Ehh, I'm not sure that's the band's only criteria for success is how it's received live or if it turns into a hit. They knew very well Fez--Being Born, Cedars of Lebanon, Sleep Like A Baby would be neither. None of them have catchy choruses or were ever going to be singles or make it to a live set. So it's clear they are still interested in doing something purely for reasons of artistic expression if it feels right.
 
Ehh, I'm not sure that's the band's only criteria for success is how it's received live or if it turns into a hit. They knew very well Fez--Being Born, Cedars of Lebanon, Sleep Like A Baby would be neither.

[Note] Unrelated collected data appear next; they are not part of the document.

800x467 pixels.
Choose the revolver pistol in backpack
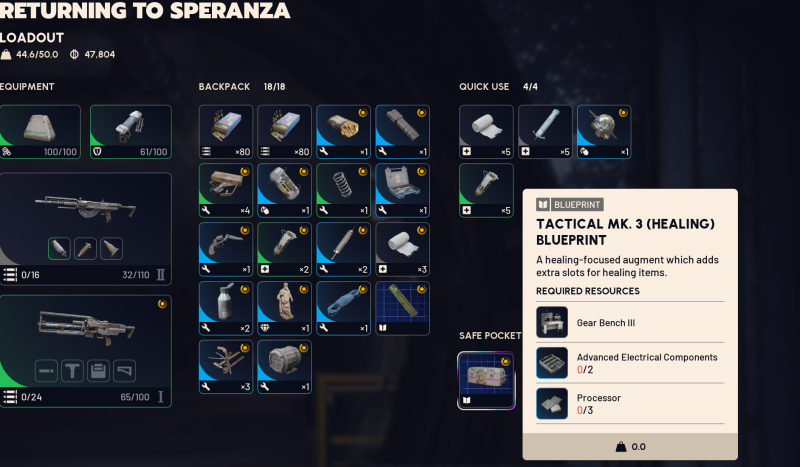coord(226,250)
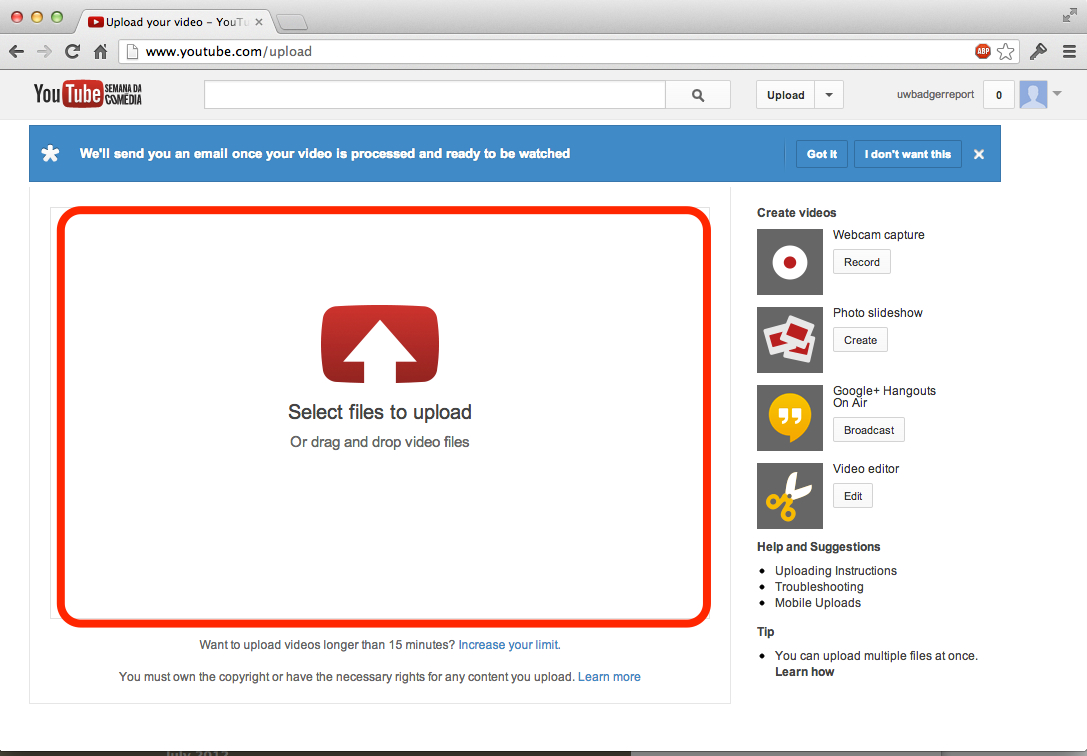Viewport: 1087px width, 756px height.
Task: Open the Increase your limit link
Action: (x=507, y=644)
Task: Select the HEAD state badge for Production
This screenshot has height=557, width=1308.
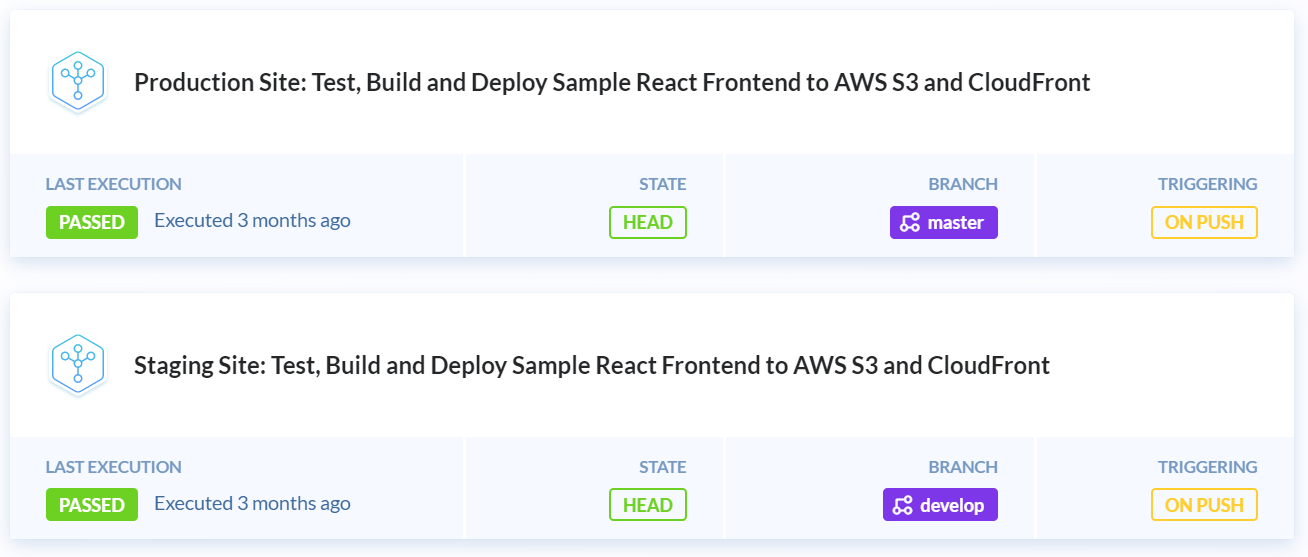Action: (648, 222)
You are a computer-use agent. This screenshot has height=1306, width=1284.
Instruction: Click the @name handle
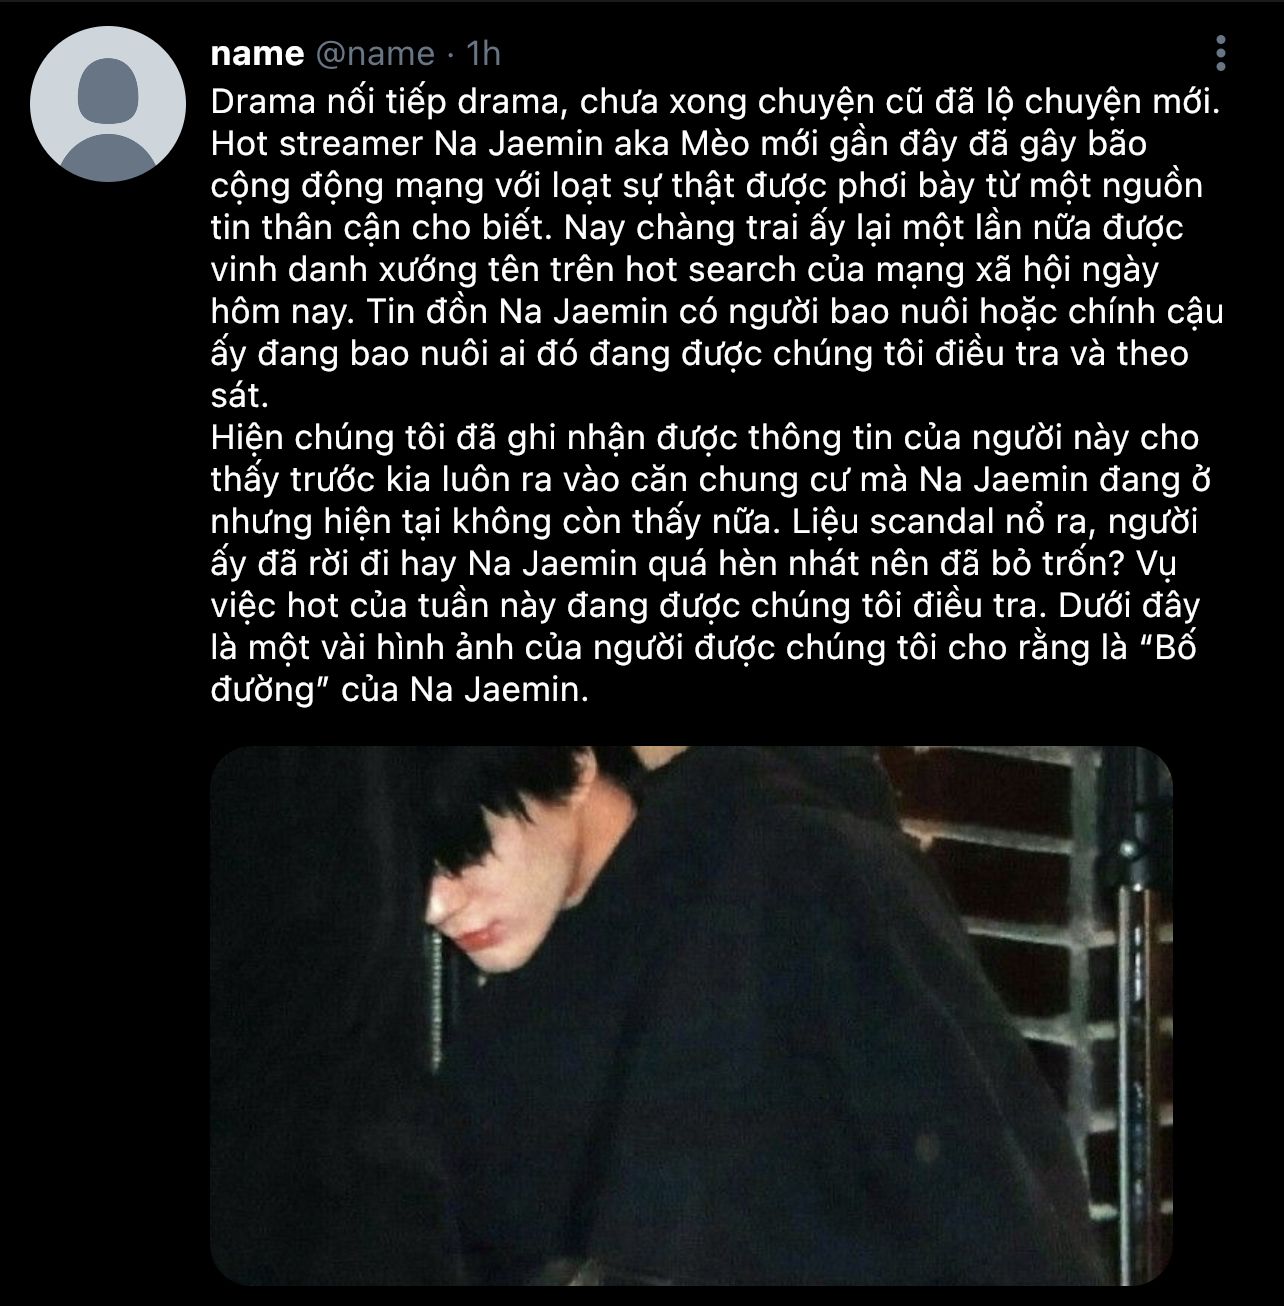(x=375, y=53)
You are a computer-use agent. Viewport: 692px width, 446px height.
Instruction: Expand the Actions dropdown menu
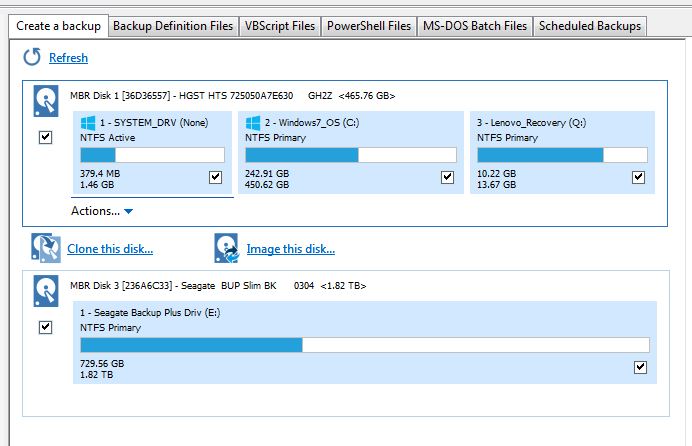101,211
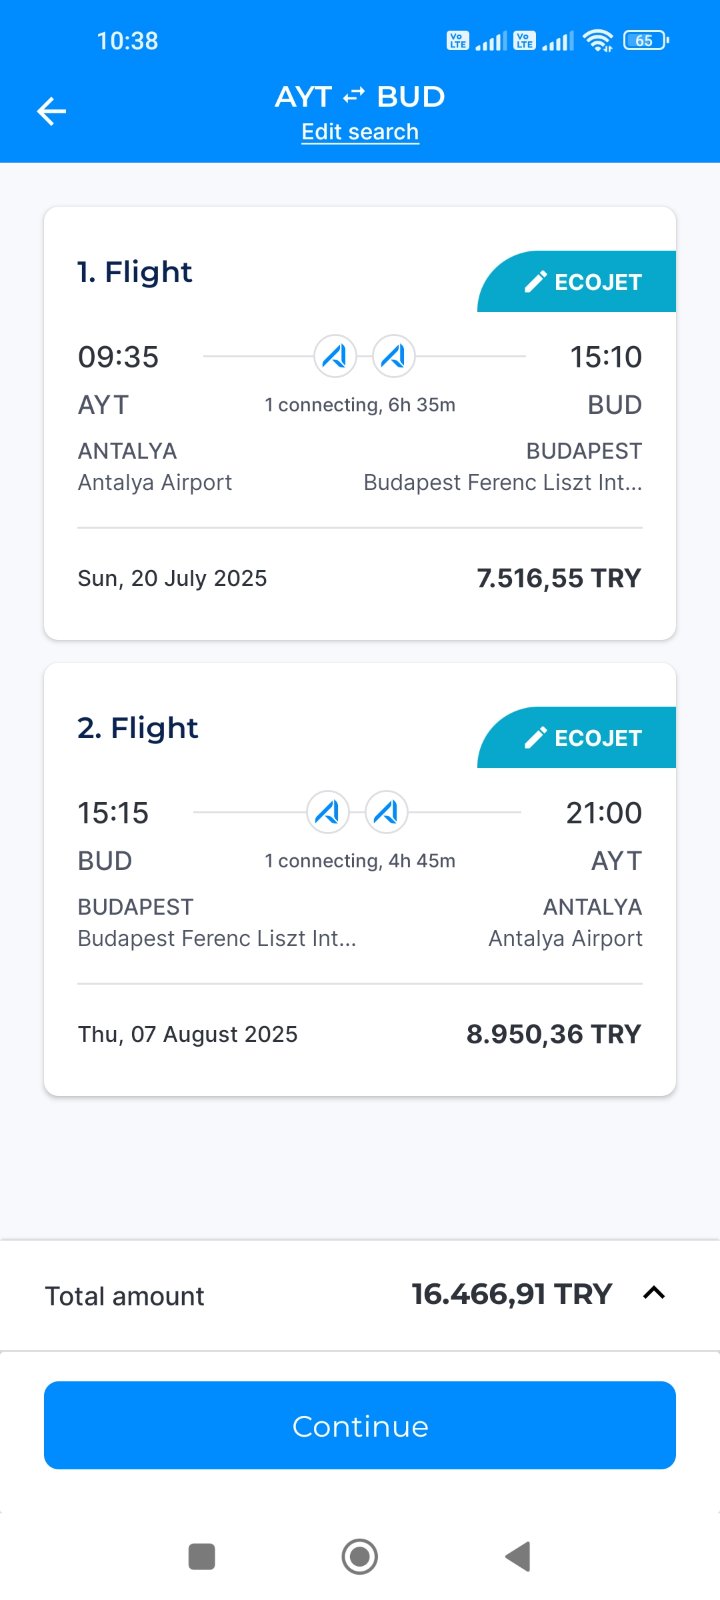720x1600 pixels.
Task: Tap the round-trip swap arrows icon
Action: pyautogui.click(x=354, y=96)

None of them have catchy choruses or were ever going to be singles or make it to a live set. So it's clear they are still interested in doing something purely for reasons of artistic expression if it feels right.



agreed it's not the only, but it's the major criteria -- there's little daylight between what happens on the album and what happens live. i would imagine they at least tried to make some of those songs work live, possibly out of the need for variety and pacing in a 2+ hour setlist. Fez probably not since it's so clearly an album interlude, but i can see them having attempted SLAB and COL. they tried OSC for i/e.
 
Ehh, I'm not sure that's the band's only criteria for success is how it's received live or if it turns into a hit. They knew very well Fez--Being Born, Cedars of Lebanon, Sleep Like A Baby would be neither. None of them have catchy choruses or were ever going to be singles or make it to a live set. So it's clear they are still interested in doing something purely for reasons of artistic expression if it feels right.

Well of course. That goes without saying. But no of those songs were singles (AFAIK). They didn't try to sell those songs.